Aos 81 anos, a aposentada Arlete Caparica Pereira dos Santos vive com o Alzheimer há cinco e precisa de cuidados constantes. Antes da pandemia, recebia em casa as cuidadoras, a fonoaudióloga e a fisioterapeuta.
Com medo do contágio, logo no início, Bernadete e a irmã decidiram que assumiriam todos os cuidados com a matriarca. Aprenderam os exercícios necessários e se mudaram para a casa dela. “Minha mãe tem 81 e meu pai 85 anos, ficamos com medo de ter pessoas que frequentam o ambiente hospitalar entrando e saindo da casa”, explica.
Como Bernadete e a irmã têm filhos, optaram por fazer um revezamento. Cada uma passa 15 dias diretos com a mãe e, depois, trocam. Os cuidados incluem banho, exercícios fisioterapêuticos, exercícios de fala, todas as refeições e remédios. O pai e o irmão, que moram na casa, também são responsáveis por grande parte dos cuidados. Toda a família se reúne para oferecer, não apenas suporte, mas também muito amor e carinho para Arlete.
A professora vai além. Como a mãe não fala, faz questão de experimentar tudo o que Arlete come, verifica se água do banho está fria ou quente demais, veste todas as roupas que a mãe vai usar, para garantir que sejam confortáveis, e experimenta até mesmo as fraldas usadas pela mãe, para ter toda a certeza de que ela não vai se machucar ou sentir incômodo.
“Sinto como se fosse Deus me dando a oportunidade de viver um momento novo com minha mãe. Se não fosse o isolamento, eu a veria muito menos no dia a dia. Agora, participo de tudo e sinto que posso retribuir um pouco todo o cuidado que ela teve comigo e com os meus irmãos toda nossa vida”, conta.
Bernadete conta que o Dia das Mães entrou no revezamento das irmãs. No ano passado, a irmã esteve com a matriarca; este ano, elas resolveram dividir. Uma curte o almoço e a outra o jantar.
E o cuidado se estende. Com o desejo de poupar um pouco o pai e o irmão, que passam todos os dias com Arlete, Bernadete e a irmã separam uma semana por mês para ficarem as três juntas na casa de uma das duas. “Cuidar de pacientes com Alzheimer é desgastante, e gostamos de dar esses dias para que os dois possam relaxar.”

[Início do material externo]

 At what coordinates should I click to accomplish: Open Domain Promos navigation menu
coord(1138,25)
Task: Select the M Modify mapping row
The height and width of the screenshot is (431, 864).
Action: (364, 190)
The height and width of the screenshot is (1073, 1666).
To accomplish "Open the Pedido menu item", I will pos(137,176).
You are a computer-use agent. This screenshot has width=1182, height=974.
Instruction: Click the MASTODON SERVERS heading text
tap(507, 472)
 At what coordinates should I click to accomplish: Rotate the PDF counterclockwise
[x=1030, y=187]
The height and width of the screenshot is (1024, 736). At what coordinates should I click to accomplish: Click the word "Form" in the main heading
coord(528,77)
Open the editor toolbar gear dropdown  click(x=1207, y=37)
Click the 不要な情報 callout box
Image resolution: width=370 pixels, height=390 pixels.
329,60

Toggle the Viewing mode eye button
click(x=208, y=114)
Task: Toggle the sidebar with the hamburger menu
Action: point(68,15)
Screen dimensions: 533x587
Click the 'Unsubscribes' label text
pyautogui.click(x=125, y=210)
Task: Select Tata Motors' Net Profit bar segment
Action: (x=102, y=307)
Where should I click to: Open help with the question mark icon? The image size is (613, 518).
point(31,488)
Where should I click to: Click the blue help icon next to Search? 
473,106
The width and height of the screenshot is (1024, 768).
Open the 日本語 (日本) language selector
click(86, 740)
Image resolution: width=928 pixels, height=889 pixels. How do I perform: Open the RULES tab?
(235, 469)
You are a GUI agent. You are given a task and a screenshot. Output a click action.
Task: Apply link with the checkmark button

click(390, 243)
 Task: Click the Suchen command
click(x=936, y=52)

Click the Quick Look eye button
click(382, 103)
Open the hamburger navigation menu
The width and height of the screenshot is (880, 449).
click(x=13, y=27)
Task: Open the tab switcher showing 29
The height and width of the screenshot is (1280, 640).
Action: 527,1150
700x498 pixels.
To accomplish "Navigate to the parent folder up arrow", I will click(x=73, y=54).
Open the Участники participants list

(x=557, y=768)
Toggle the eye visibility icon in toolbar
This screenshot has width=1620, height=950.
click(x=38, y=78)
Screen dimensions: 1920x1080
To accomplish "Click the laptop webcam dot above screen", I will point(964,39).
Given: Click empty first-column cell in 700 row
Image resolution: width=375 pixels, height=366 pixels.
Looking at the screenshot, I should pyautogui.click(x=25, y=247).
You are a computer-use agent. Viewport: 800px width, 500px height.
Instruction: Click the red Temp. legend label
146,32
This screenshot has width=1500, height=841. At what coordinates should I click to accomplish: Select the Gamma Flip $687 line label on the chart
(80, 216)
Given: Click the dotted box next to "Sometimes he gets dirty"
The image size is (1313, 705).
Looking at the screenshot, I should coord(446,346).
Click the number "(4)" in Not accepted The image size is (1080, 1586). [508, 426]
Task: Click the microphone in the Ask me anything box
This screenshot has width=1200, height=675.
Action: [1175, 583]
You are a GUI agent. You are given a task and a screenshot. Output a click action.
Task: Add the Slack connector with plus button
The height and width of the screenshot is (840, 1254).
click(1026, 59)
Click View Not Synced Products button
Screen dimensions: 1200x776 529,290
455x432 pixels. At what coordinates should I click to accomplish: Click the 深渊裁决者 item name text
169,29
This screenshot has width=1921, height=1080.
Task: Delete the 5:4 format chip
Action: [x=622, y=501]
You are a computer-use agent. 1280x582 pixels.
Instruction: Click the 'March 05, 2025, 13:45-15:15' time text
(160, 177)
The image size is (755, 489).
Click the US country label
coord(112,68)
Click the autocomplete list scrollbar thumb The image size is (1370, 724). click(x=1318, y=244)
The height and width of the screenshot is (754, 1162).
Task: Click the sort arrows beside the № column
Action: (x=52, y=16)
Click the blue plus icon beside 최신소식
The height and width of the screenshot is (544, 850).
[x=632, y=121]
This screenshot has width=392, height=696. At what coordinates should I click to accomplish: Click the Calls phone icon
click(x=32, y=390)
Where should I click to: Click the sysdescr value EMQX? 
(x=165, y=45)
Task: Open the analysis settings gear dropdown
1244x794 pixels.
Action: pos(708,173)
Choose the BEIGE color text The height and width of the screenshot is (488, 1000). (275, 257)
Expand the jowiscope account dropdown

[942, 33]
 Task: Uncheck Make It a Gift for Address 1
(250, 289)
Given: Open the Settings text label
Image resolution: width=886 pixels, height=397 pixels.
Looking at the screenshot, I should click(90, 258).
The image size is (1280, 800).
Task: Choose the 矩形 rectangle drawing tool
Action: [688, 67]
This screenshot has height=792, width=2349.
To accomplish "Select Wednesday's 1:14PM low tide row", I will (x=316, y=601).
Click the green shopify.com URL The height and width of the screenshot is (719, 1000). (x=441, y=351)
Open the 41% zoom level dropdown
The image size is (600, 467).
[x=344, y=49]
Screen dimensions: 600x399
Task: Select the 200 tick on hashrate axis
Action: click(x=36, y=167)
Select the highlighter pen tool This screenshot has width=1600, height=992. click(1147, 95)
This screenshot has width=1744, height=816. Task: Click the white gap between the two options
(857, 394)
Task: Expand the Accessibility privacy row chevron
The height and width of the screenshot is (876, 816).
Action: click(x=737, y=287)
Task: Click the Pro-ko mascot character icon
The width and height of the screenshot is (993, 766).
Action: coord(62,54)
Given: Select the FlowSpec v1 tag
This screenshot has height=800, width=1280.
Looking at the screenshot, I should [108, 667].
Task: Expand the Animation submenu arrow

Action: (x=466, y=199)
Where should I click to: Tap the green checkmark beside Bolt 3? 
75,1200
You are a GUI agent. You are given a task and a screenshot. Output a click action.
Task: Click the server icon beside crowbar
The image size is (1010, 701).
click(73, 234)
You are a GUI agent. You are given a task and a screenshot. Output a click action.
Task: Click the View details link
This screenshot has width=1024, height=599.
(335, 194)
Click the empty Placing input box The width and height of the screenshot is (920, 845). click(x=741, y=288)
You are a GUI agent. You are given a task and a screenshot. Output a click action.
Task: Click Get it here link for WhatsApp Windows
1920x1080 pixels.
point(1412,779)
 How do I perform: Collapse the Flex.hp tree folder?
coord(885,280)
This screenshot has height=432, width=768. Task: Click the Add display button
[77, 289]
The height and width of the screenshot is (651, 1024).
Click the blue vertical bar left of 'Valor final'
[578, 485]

Bernadete se casou aos 22 anos e há 38 não dividia o teto com os pais. Ela conta que, no início, foi difícil, pois deixou de lado toda a rotina que tinha na própria casa e a cada 15 dias muda tudo de novo. Era estranho sair de casa, mas, agora, assim que acabam suas duas semanas com a mãe, já começa a sentir falta da nova rotina.
Reforçando o quanto se sente privilegiada, a professora conta que, pouco antes da pandemia, aposentou-se. “Meus filhos têm 36 e 31 anos, então eu posso, hoje, me dedicar totalmente à minha mãe”, completa.
As regras da boa convivência
Respeitar o espaço do outro, independentemente de quem seja o dono da casa.
Manter e respeitar a liberdade de cada um.
Buscar sempre consensos nos hábitos de cozinha e cuidados com a casa.
Permitir que o responsável pela tarefa a faça como preferir.
Saber ceder.
Investir no diálogo e na compreensão.